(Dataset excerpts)
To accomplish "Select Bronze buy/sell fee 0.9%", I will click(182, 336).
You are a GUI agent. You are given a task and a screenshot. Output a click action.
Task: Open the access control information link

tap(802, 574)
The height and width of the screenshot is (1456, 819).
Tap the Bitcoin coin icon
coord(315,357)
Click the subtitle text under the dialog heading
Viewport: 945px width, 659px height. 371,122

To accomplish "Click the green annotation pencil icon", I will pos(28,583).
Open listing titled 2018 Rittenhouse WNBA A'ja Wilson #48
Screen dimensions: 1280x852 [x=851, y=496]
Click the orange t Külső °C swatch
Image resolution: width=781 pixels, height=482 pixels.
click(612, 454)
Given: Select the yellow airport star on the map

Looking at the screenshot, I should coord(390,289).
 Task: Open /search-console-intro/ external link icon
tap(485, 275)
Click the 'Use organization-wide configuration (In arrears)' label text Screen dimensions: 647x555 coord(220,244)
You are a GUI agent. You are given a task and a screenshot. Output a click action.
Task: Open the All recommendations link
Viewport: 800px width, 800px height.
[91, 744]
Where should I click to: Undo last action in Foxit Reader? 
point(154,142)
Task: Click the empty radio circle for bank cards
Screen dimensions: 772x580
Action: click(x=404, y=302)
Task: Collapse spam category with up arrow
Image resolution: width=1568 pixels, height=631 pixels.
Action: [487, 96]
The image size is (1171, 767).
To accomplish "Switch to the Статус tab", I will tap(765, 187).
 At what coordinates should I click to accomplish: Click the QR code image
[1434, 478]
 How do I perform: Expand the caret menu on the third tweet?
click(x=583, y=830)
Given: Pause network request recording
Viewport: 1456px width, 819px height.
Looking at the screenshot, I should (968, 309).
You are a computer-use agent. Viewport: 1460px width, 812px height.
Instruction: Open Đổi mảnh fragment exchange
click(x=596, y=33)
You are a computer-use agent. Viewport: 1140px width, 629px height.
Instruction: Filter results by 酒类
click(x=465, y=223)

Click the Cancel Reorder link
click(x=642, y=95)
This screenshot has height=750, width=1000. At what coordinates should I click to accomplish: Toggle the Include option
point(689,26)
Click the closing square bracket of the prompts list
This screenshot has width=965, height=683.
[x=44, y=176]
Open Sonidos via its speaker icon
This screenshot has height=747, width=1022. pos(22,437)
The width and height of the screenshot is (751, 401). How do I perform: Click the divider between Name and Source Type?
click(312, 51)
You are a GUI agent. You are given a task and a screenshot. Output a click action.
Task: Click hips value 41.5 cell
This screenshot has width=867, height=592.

[Task statement] From the entries above, select each line containing the string "computer".

[Solution below]
You are a computer-use agent. Viewport: 1460px width, 812px height.
You are a computer-use agent. Viewport: 1140px width, 629px height.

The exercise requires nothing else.